The Fed researchers described the pace of debt growth as “moderate,” noting that while Americans’ overall household balance sheets remain “pretty strong,” **early signs of financial stress are emerging among younger borrowers**.
A key concern is **student loan debt**, which hit a record **$1.65 trillion** in Q3 2025. Delinquency rates have climbed sharply—**9.4% of student loan balances are now at least 90 days past due**, up from **7.8% in Q1**. This signals growing repayment difficulties, particularly for recent graduates.
Other debt categories also show notable trends:
- **Credit card debt** reached a new high of **$1.23 trillion**, up **$24 billion** from the previous quarter and **nearly 6% higher** than a year earlier.
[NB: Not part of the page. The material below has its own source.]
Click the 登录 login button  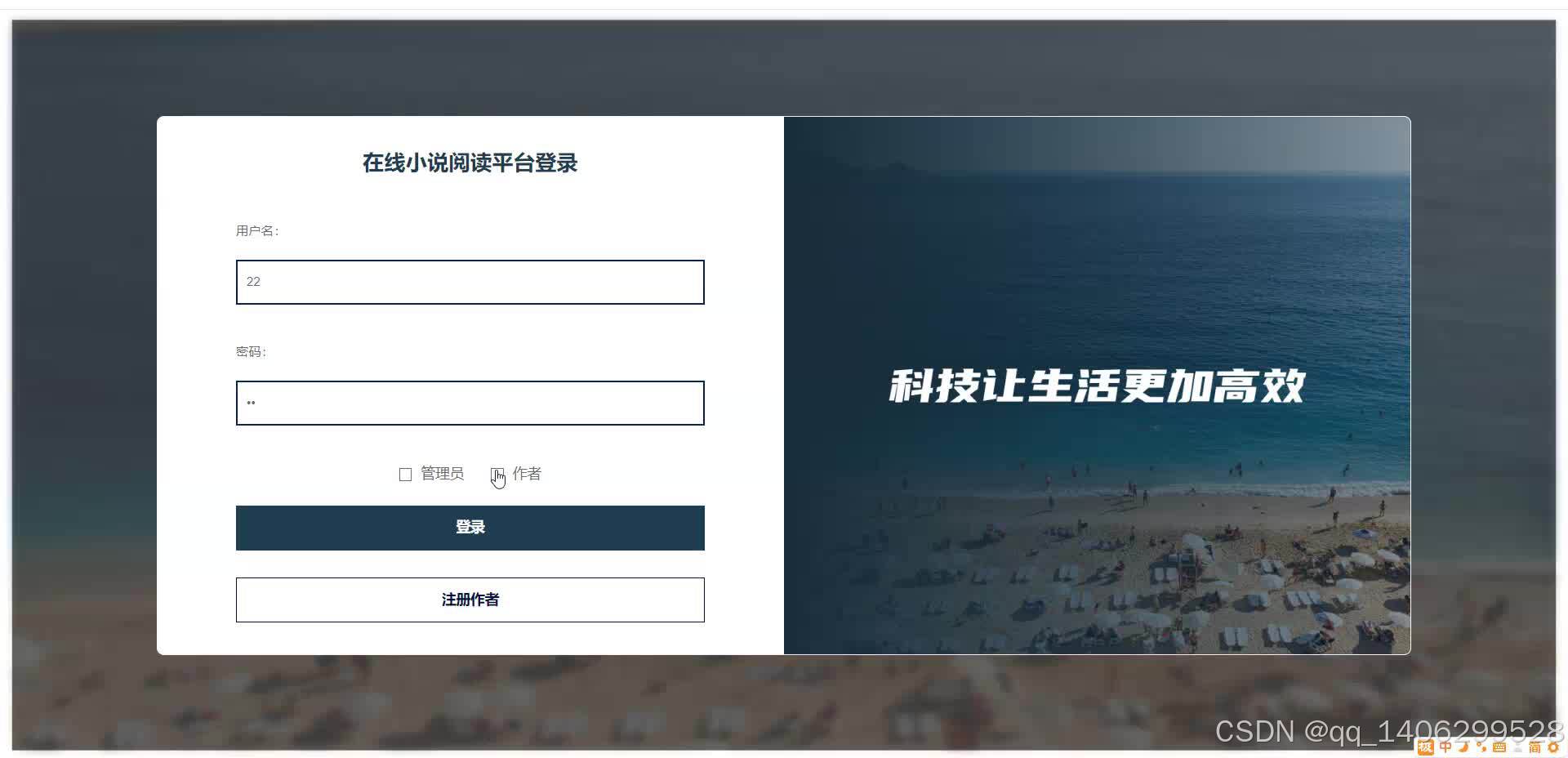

- **Auto loan balances** held steady at **$1.66 trillion**.
- **Mortgage debt** grew by **$137 billion** to **$13.07 trillion**, continuing its upward trajectory.
While delinquency rates for auto loans and credit cards have not surpassed their mid-2024 peaks, the spike in student loan defaults and record credit card balances suggest mounting pressure on household finances—especially for younger Americans.
The findings are based on the New York Fed’s **Consumer Credit Panel**, a nationally representative dataset drawn from **Equifax credit reports**, offering a comprehensive view of U.S. borrowing and repayment behavior.